Or did I not get your drift? (All too common these days )

An object "approaching Earth at a very low" speed doesn't stay "at a very low speed". It gets accelerated by the Earth's gravity.

 

[sophiecentaur]

An object "approaching Earth at a very low" speed doesn't stay "at a very low speed". It gets accelerated by the Earth's gravity.

Right - I get what you mean. The actual impact speed will have to be at least something like escape velocity, even if you just released the object from a 'stationary position' in the Earth's frame but a few tens of Mm away.

 

[BobG]

It means that, physics wise, you can have objects impact the Earth at less than escape velocities (in fact, decayed satellites do that all the time).

The reason the probability of an asteroid impacting us at less than escape velocity is virtually nil is that all of those objects had orbits so similar to ours that they've already impacted us.

And as for a stationary object starting far away from the Earth in a two-body scenario, it would be impossible for it to achieve escape velocity before impacting the Earth unless its initial distance was literally infinite. You'd need at least a little bit of tangential velocity to push it's energy level over the edge.

 

[sophiecentaur]

It means that, physics wise, you can have objects impact the Earth at less than escape velocities (in fact, decayed satellites do that all the time).

The reason the probability of an asteroid impacting us at less than escape velocity is virtually nil is that all of those objects had orbits so similar to ours that they've already impacted us.

And as for a stationary object starting far away from the Earth in a two-body scenario, it would be impossible for it to achieve escape velocity before impacting the Earth unless its initial distance was literally infinite. You'd need at least a little bit of tangential velocity to push it's energy level over the edge.

Not necessarily, surely. Could they not find themselves in that orbit for the first time ever, due to interaction with another large body (Slingshot)?
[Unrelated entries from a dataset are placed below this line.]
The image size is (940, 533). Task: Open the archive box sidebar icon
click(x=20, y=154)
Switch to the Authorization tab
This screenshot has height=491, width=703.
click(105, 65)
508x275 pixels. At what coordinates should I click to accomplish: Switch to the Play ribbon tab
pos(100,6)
Unlikely, of course.

 

[russ_watters]

It means that, physics wise, you can have objects impact the Earth at less than escape velocities (in fact, decayed satellites do that all the time).

Decayed satellites are "dropped" from low Earth orbit. Their GPE is relatively low and the trajectories fairly flat.
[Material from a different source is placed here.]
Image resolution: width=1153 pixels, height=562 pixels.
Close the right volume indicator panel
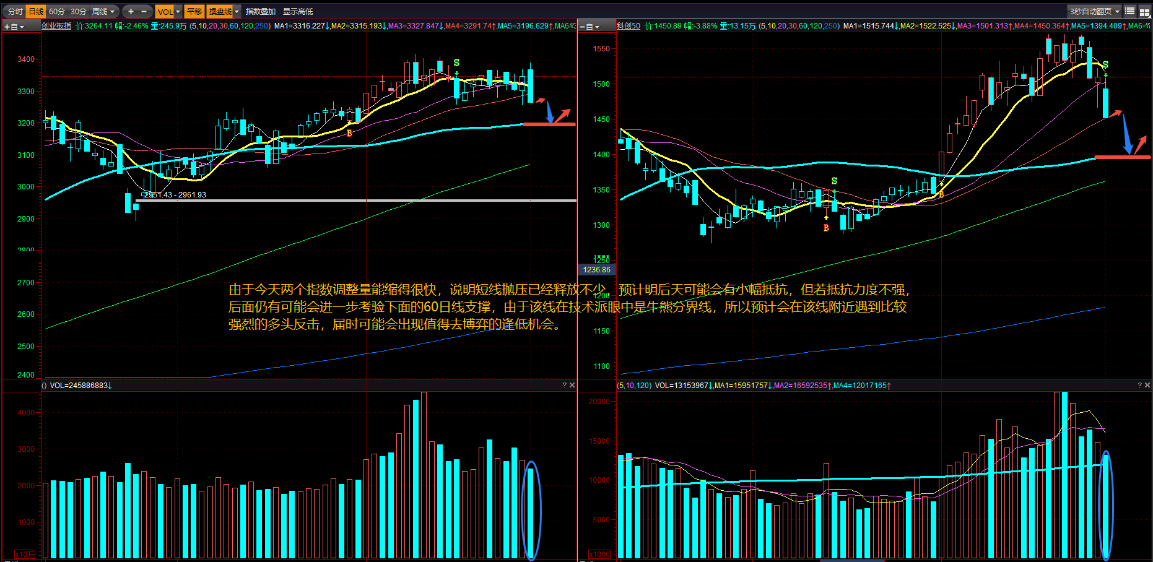[1147, 385]
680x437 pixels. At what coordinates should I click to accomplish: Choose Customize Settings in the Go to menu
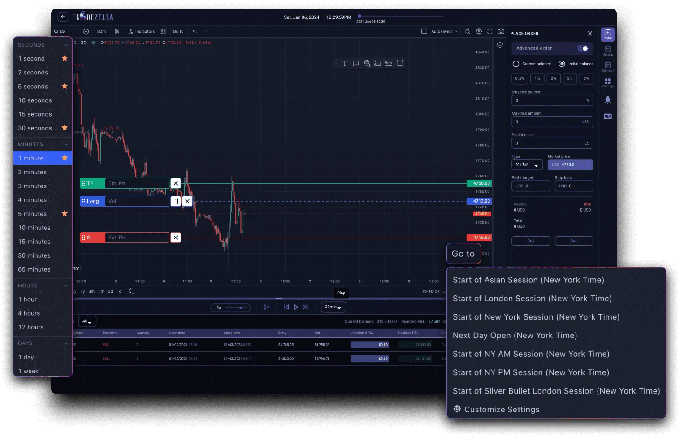coord(502,409)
What it looked to me like you calculated is that for your hypothetical object, it would start its approach at 0.485 km/sec, which would result in an impact velocity of 11.685 km/sec.

And as for a stationary object starting far away from the Earth in a two-body scenario, it would be impossible for it to achieve escape velocity before impacting the Earth unless its initial distance was literally infinite.
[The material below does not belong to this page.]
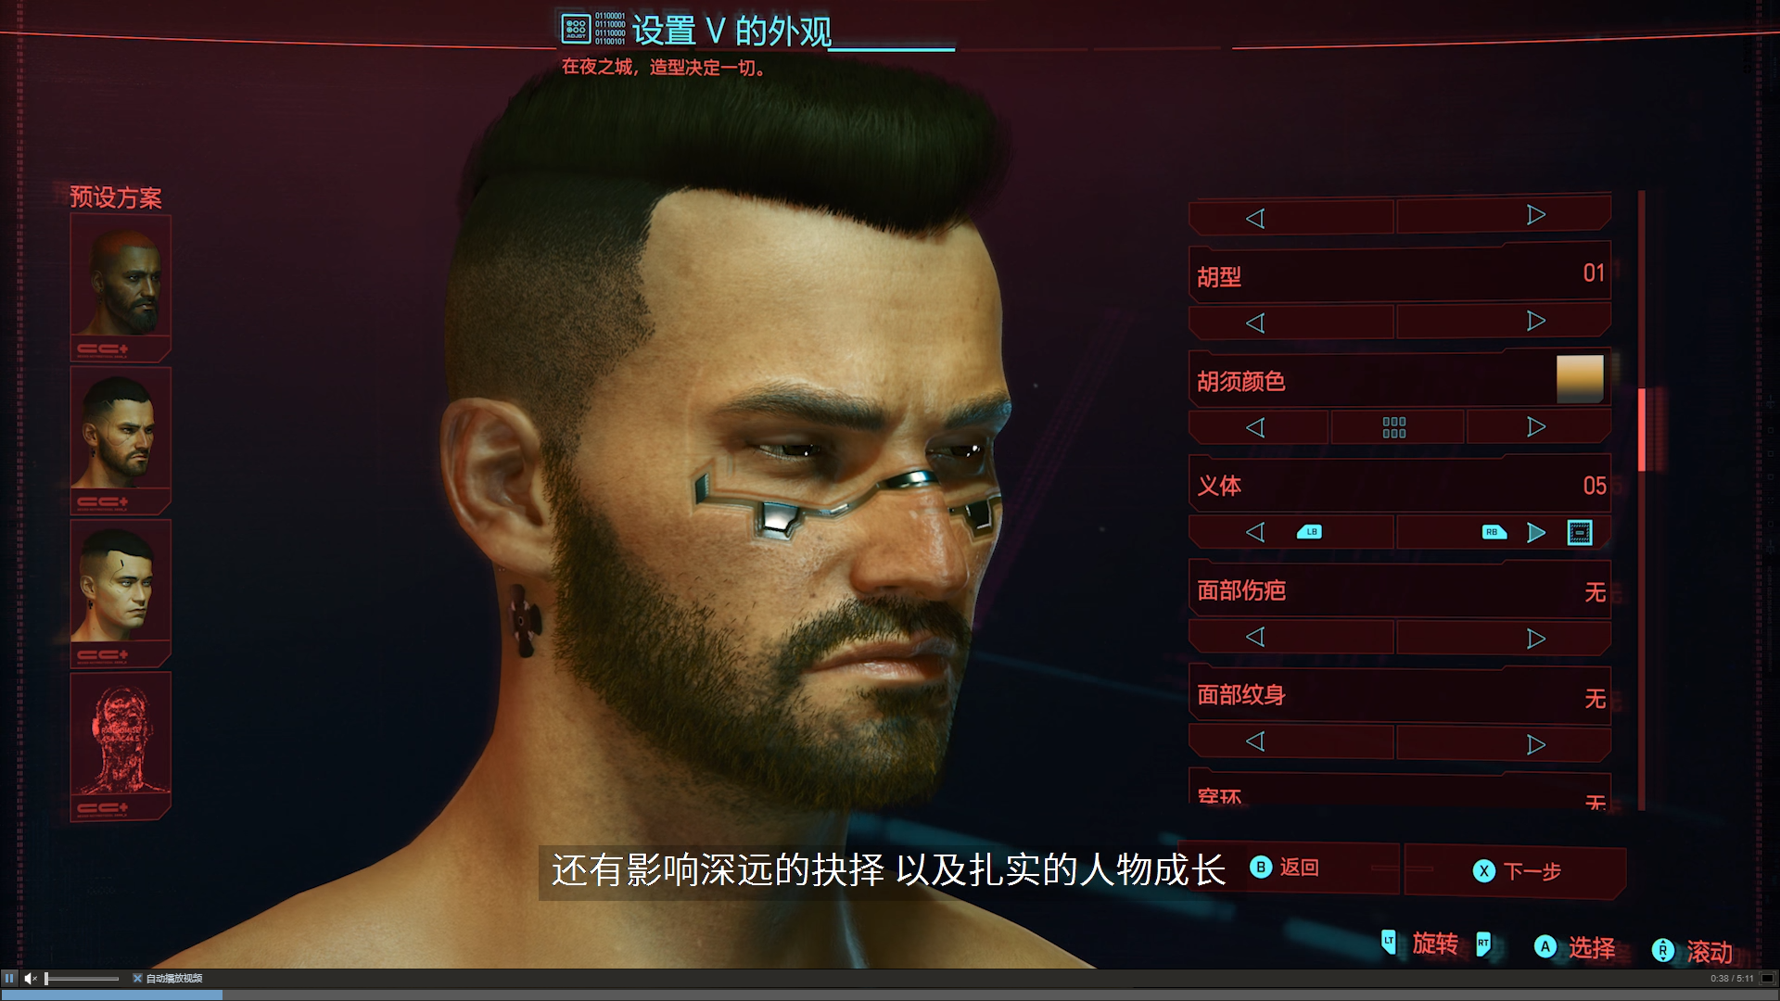The width and height of the screenshot is (1780, 1001).
Task: Choose next 面部伤疤 facial scar option
Action: click(1536, 639)
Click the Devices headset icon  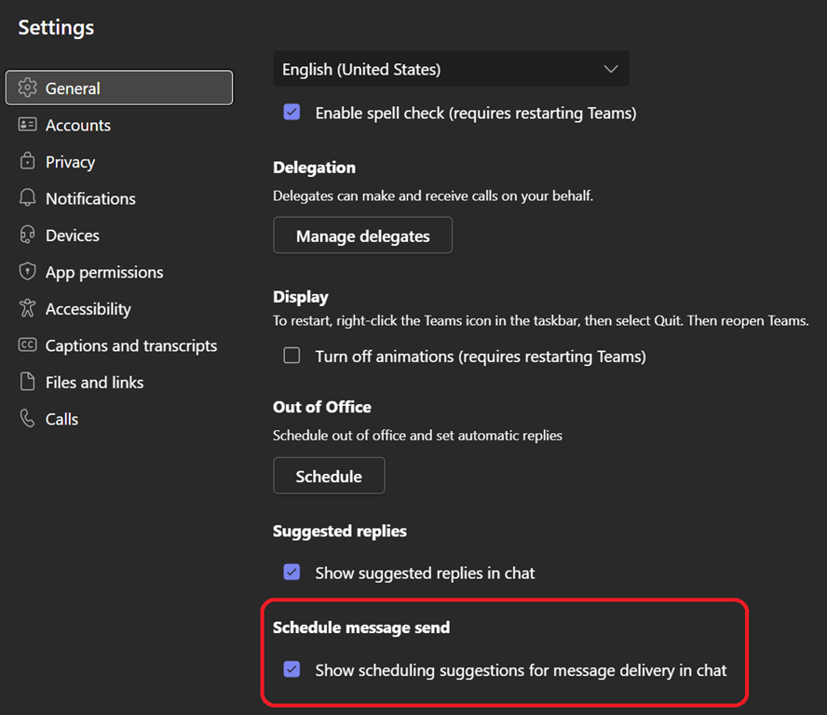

Understood, but our number of significant digits here is pretty small, so "infinite" is not a very large number. Throwing an escape velocity equation into Excel, I find that at 750,000 km, escape velocity is 1 km/sec so an object "dropped" from that distance would still hit the Earth at more than 10 km/sec. That's close enough for our purposes.

And you're talking about probabilities here -- did you look at the scholarly paper I linked? Probability = 0.

 

[russ_watters]

Additional sources:

ESCAPE VELOCITY - the velocity required to escape entirely from the gravitational field of an orbit; also the minimum impact velocity for anybody arriving from a very great distance.

http://www.namnmeteors.org/appendixE.html

. The minimum impact
velocity for collisions with Earth is 11.2 km/s; this is, by
definition, equal to the escape velocity for an object launched
into space from Earth’s surface

http://www.lpi.usra.edu/publications/books/CB-954/chapter2.pdf

The minimum velocity of an asteroid impact is 11 km/sec. This is speed acquired simply from the Earth's gravitation.

http://www.ips.gov.au/Educational/4/3/1

The minimum impact speed is the planet’s escape velocity...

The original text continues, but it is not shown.